DIN-Normen überarbeitet Mehr Freiheit bei der Produktentwicklung

Im September 2021 wurden die Neufassungen der DIN EN 14500 und 14501 veröffentlicht. Drei Experten, die an der Normüberarbeitung beteiligt waren, erklären, was die Einführung des Abschirmwinkels für die Produktentwicklung bedeutet und welche Möglichkeiten sich daraus für Sicht- und Sonnenschutzhersteller ergeben.
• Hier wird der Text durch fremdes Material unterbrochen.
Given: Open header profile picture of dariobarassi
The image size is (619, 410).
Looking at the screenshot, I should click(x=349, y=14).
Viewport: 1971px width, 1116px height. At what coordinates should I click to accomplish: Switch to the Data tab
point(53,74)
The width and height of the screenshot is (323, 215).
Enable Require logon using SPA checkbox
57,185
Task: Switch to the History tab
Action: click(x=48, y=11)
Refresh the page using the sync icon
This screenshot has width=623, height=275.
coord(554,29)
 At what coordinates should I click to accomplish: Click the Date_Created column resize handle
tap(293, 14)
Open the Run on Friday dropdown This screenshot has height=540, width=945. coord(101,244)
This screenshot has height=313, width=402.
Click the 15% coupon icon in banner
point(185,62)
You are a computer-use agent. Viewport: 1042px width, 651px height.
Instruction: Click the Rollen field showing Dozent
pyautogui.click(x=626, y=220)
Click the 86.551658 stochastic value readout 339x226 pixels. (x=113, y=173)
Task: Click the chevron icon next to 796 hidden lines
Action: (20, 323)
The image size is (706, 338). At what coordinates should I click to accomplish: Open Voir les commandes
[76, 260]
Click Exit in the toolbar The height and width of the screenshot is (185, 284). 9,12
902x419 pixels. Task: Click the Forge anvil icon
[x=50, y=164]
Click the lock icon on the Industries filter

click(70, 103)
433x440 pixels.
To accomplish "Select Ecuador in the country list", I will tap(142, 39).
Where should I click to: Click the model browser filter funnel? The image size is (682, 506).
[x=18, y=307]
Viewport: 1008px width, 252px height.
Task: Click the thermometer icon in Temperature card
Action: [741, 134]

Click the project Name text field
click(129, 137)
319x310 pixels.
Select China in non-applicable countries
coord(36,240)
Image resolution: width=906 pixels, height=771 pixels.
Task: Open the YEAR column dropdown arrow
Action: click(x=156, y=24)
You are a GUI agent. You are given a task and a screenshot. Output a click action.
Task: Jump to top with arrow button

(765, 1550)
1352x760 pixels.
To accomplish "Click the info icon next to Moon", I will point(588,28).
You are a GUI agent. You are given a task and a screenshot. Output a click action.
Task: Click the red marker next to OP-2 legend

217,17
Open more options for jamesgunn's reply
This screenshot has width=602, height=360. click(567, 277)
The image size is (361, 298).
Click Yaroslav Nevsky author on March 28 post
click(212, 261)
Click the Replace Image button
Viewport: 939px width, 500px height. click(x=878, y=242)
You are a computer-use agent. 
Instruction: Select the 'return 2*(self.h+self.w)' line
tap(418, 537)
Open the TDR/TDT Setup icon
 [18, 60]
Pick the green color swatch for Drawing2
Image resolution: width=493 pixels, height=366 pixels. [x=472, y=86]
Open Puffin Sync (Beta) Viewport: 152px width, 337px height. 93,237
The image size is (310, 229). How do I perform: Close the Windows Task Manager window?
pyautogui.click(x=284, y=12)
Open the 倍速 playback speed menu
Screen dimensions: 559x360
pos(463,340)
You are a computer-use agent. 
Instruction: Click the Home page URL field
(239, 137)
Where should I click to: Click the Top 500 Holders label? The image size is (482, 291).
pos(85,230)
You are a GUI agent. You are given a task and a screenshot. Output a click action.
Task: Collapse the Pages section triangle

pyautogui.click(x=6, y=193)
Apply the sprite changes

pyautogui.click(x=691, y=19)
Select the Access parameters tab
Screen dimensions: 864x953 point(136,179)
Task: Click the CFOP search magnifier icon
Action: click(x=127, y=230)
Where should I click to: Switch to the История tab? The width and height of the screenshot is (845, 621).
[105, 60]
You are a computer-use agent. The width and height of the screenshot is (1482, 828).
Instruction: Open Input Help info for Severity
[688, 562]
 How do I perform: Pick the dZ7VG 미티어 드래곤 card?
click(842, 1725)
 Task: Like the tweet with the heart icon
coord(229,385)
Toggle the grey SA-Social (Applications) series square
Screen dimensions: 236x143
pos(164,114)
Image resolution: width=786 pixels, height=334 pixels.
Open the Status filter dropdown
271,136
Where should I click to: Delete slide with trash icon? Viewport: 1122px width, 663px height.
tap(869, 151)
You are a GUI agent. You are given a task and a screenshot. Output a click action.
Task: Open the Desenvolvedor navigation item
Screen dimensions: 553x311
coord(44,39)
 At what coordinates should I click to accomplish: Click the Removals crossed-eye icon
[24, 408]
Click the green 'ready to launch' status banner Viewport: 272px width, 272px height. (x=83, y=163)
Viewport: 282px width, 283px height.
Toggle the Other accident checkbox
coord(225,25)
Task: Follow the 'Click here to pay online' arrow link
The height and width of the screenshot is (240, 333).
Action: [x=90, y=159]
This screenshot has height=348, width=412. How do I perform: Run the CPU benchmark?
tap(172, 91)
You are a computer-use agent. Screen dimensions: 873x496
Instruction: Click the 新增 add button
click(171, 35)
Foto-Matrix: Die direkt/direkte Transmission eines Textilscreens bei Änderung des Einfallswinkels und des spezifischen Drehwinkels.
Foto-Matrix: Die direkt/direkte Transmission eines Textilscreens bei Änderung des Einfallswinkels und des spezifischen Drehwinkels. - © Ilg

Die DIN EN 14500 beschreibt die Prüf- und Berechnungsverfahren zur Bestimmung von Reflexions-, Transmissions- und Lichtundurchlässigkeitskenngrößen von innen und außen liegenden Sonnenschutzeinrichtungen. Anhand dieser Messergebnisse legt die DIN EN 14501 die Eigenschaften des thermischen und visuellen Komforts dieser Produkte fest. Seit der Überarbeitung und Veröffentlichung beider Normen im September 2021 sind einige Änderungen für Hersteller und Kunden im Bereich Sicht- und Sonnenschutz wirksam.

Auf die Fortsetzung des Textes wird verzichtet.